**Written exercise:** Output the records below verbatim, starting with the line that contains "Where should I click to: Open the Servizi" and going on through the line that contains "click(x=351, y=968)", with both of those lines included.

* * * *

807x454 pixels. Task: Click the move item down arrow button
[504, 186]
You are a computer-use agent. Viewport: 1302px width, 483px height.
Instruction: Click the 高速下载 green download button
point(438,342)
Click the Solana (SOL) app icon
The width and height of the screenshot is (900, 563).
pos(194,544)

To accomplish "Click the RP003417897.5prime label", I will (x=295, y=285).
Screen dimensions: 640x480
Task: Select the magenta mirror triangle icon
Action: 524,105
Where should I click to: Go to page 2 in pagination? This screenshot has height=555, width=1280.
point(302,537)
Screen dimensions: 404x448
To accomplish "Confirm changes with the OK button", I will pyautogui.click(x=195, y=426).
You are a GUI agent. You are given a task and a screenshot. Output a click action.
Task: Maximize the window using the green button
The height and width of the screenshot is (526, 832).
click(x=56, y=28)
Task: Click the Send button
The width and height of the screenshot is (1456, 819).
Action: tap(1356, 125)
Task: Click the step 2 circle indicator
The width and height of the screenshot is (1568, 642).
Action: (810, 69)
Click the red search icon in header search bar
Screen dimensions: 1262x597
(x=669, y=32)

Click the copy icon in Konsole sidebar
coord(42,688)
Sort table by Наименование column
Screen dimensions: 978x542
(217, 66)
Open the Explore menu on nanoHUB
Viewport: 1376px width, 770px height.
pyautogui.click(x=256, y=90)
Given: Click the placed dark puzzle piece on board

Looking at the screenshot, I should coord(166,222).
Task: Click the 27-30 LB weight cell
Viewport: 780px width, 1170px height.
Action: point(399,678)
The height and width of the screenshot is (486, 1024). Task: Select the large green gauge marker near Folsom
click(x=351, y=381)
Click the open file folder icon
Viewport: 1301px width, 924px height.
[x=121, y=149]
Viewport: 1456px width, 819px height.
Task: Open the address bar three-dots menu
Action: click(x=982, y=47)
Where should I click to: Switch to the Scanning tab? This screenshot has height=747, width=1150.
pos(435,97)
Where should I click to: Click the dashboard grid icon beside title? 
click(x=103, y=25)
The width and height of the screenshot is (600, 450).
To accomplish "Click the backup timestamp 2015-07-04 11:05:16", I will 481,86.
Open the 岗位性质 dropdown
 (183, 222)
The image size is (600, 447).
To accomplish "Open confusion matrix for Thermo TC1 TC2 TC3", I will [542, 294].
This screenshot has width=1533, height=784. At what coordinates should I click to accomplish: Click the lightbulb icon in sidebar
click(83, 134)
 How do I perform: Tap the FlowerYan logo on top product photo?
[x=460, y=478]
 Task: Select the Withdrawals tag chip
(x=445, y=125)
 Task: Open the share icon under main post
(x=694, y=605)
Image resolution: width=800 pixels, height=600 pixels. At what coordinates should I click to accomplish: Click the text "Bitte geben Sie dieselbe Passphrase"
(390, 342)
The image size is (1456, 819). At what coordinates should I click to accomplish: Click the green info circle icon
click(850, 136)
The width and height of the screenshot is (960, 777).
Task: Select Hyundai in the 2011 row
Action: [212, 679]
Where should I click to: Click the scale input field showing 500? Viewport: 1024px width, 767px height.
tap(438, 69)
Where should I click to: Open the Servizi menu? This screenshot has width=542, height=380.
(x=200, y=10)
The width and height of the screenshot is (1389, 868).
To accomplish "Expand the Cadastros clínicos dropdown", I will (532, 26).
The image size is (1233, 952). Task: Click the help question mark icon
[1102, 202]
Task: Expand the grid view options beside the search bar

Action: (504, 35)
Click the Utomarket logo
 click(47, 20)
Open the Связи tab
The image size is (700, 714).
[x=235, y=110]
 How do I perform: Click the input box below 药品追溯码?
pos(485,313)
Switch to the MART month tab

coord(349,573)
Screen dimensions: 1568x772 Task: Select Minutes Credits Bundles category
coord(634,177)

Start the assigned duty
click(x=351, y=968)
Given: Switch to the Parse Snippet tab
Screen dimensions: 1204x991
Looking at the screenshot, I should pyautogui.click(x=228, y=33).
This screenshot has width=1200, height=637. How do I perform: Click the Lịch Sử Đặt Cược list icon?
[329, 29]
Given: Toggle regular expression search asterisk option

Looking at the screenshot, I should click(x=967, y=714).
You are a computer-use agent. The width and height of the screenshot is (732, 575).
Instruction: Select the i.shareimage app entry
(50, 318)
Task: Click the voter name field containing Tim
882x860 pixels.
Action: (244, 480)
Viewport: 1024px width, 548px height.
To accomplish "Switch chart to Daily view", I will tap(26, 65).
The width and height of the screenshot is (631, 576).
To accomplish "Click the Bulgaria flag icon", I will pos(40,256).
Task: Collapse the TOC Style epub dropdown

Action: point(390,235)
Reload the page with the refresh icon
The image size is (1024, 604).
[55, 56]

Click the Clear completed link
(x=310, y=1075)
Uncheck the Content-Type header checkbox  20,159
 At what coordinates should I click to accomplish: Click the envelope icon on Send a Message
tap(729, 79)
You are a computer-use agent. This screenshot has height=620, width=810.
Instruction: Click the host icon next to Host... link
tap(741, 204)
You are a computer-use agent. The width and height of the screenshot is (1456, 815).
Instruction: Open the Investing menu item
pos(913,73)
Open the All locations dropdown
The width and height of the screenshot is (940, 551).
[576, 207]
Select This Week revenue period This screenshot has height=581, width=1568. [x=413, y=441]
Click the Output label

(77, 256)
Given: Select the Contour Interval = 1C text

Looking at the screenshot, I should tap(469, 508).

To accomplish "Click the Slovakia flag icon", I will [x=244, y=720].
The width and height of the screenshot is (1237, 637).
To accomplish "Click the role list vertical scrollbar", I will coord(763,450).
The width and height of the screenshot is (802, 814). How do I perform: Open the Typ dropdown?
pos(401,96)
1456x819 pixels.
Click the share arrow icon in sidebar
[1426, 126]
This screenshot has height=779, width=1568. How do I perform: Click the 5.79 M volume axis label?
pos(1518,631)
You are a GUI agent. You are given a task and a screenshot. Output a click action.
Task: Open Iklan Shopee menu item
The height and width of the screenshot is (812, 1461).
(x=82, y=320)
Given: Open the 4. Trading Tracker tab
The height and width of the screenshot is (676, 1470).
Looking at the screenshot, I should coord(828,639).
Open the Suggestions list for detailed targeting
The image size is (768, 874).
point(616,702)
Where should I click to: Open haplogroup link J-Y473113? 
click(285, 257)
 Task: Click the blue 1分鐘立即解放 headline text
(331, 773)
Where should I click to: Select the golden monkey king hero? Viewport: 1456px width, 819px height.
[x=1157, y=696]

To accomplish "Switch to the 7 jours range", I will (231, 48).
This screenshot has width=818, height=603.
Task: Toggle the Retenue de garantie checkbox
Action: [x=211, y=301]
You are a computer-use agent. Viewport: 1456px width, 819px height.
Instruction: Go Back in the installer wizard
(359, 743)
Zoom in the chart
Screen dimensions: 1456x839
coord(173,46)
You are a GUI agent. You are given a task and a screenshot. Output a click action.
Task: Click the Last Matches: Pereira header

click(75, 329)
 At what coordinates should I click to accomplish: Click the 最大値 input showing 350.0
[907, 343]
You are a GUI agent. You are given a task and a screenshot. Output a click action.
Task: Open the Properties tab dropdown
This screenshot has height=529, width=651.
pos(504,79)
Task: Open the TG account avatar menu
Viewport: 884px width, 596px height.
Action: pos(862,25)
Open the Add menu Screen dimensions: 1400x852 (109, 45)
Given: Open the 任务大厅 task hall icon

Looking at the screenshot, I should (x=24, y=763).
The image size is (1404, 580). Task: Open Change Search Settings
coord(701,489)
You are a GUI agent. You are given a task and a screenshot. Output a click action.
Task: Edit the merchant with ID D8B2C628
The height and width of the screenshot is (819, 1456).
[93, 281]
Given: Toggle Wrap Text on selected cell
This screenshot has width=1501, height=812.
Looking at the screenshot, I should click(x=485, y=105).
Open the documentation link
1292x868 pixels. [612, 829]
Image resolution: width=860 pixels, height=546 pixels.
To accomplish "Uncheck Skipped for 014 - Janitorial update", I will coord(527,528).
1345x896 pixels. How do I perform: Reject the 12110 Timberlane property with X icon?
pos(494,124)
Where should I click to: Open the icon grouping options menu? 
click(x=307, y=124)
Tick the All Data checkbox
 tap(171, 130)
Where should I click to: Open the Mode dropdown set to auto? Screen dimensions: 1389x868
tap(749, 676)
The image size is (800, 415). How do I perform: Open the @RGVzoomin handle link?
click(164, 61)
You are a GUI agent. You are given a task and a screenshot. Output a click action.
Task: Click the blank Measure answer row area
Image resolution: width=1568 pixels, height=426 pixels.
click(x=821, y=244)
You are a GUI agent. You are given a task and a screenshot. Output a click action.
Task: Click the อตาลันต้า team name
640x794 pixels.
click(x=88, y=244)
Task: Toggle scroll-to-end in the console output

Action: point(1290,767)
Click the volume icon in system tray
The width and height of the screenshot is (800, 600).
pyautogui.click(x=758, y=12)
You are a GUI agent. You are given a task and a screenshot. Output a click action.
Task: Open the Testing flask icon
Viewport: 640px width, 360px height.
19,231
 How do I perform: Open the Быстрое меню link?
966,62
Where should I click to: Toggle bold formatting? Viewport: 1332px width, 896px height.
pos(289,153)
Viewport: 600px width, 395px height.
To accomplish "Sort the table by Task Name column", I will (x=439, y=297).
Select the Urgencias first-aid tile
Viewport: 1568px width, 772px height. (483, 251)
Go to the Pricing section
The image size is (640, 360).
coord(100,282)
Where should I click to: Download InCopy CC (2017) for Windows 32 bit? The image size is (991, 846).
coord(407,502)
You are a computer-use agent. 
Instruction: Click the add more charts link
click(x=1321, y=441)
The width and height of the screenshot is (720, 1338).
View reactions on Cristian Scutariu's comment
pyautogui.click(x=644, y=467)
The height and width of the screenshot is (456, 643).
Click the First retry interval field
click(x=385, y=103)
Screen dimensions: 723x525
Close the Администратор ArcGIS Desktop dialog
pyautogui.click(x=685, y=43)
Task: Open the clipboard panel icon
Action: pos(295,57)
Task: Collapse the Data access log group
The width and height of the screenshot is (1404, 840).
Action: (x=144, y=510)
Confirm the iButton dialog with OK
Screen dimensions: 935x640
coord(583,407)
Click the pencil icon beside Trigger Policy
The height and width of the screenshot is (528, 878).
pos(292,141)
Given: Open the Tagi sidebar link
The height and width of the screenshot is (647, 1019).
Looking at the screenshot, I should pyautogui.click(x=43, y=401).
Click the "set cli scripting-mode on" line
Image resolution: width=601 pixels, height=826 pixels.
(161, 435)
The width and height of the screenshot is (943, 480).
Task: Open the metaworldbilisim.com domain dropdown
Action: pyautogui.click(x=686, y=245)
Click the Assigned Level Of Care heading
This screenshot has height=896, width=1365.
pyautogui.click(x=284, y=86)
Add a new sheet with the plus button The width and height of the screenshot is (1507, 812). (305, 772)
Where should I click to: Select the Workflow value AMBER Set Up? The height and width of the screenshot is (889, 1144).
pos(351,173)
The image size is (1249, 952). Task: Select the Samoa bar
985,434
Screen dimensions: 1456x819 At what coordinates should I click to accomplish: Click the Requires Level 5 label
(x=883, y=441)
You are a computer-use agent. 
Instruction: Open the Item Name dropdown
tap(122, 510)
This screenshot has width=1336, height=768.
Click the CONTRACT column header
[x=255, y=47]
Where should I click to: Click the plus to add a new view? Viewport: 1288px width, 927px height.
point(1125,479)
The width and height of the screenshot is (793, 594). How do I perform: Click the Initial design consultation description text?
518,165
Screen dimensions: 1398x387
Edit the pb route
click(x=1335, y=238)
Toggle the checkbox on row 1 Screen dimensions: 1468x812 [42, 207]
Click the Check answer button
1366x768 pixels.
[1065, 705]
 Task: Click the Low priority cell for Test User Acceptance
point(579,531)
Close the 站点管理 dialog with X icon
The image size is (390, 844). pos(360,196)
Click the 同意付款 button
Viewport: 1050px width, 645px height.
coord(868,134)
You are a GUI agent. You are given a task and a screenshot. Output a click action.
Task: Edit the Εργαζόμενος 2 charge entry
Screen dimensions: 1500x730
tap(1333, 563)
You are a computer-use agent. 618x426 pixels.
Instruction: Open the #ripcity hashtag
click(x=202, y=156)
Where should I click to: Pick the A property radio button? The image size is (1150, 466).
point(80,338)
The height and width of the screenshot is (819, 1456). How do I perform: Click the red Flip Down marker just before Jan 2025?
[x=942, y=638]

* * * *

**Response to the task:**
Where should I click to: Open the Servizi menu? This screenshot has width=542, height=380.
(x=200, y=10)
The width and height of the screenshot is (1389, 868).
To accomplish "Expand the Cadastros clínicos dropdown", I will (532, 26).
The image size is (1233, 952). Task: Click the help question mark icon
[1102, 202]
Task: Expand the grid view options beside the search bar

Action: (504, 35)
Click the Utomarket logo
 click(47, 20)
Open the Связи tab
The image size is (700, 714).
[x=235, y=110]
 How do I perform: Click the input box below 药品追溯码?
pos(485,313)
Switch to the MART month tab

coord(349,573)
Screen dimensions: 1568x772 Task: Select Minutes Credits Bundles category
coord(634,177)

Start the assigned duty
click(x=351, y=968)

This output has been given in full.